┌─ DOCUMENT SECTION

The degree of node $i$ is $d_i = \sum_j A_{ij}$ - the number of edges incident to node $i$ .

The degree matrix $D$ is diagonal: $D_{ii} = d_i$ .

The Graph Laplacian

The unnormalized graph Laplacian is:

$L = D - A$

For the triangle graph:

$L = \begin{pmatrix} 2 & -1 & -1 \\ -1 & 2 & -1 \\ -1 & -1 & 2 \end{pmatrix}$

The Laplacian has elegant properties:

Symmetric and positive semidefinite (all eigenvalues $\geq 0$ )
Smallest eigenvalue is 0 (with eigenvector $\mathbf{1}/\sqrt{n}$ )
Number of zero eigenvalues equals the number of connected components
Quadratic form: $\mathbf{x}^\top L \mathbf{x} = \sum_{(i,j)\in E}(x_i - x_j)^2$ - measures signal variation across edges

The normalized Laplacian stabilizes eigenvalues to $[0, 2]$ :

$\mathcal{L} = D^{-1/2} L D^{-1/2} = I - D^{-1/2} A D^{-1/2}$

This is the foundation of spectral graph theory: the eigendecomposition $\mathcal{L} = U\Lambda U^\top$ defines the "graph Fourier transform," analogous to the DFT for regular signals. Convolution in the graph frequency domain is multiplication by $g(\Lambda)$ .

└─

**DESCRIPTION OF THE TASK**. In the graph Laplacian text, condense the paragraph that begins "This is the foundation of spectral graph theory" into a shorter version that keeps its main facts. The items after the graph Laplacian text play no part in this work.

┌─ DATA EXCERPTS

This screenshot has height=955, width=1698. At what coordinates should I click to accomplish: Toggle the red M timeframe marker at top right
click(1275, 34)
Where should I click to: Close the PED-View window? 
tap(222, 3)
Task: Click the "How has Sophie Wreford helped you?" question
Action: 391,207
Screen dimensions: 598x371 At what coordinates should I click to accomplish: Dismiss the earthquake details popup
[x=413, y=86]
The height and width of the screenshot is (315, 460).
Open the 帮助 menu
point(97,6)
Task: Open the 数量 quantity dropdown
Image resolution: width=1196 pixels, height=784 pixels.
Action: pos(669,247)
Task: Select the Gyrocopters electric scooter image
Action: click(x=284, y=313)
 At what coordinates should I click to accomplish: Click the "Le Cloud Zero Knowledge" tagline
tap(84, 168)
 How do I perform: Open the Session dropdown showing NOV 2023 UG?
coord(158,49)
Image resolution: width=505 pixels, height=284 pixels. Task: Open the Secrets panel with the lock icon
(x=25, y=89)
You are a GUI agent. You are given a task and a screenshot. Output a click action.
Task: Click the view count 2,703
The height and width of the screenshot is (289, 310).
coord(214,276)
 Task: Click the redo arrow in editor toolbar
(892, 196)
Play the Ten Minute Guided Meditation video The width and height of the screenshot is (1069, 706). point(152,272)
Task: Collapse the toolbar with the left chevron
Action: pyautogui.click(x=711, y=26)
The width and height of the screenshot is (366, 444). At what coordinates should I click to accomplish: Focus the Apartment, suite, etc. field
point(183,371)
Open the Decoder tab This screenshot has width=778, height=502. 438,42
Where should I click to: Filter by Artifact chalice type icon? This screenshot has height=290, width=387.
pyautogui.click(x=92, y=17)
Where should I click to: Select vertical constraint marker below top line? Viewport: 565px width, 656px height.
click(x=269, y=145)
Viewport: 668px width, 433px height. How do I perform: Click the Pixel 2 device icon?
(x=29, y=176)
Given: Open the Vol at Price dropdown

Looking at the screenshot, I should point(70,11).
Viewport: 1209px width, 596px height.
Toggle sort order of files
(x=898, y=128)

└─

**SOLUTION TO THE PROBLEM**. Spectral graph theory rests on the eigendecomposition $\mathcal{L} = U\Lambda U^\top$, which defines the "graph Fourier transform," the graph analog of the DFT. Convolution in the graph frequency domain is multiplication by $g(\Lambda)$.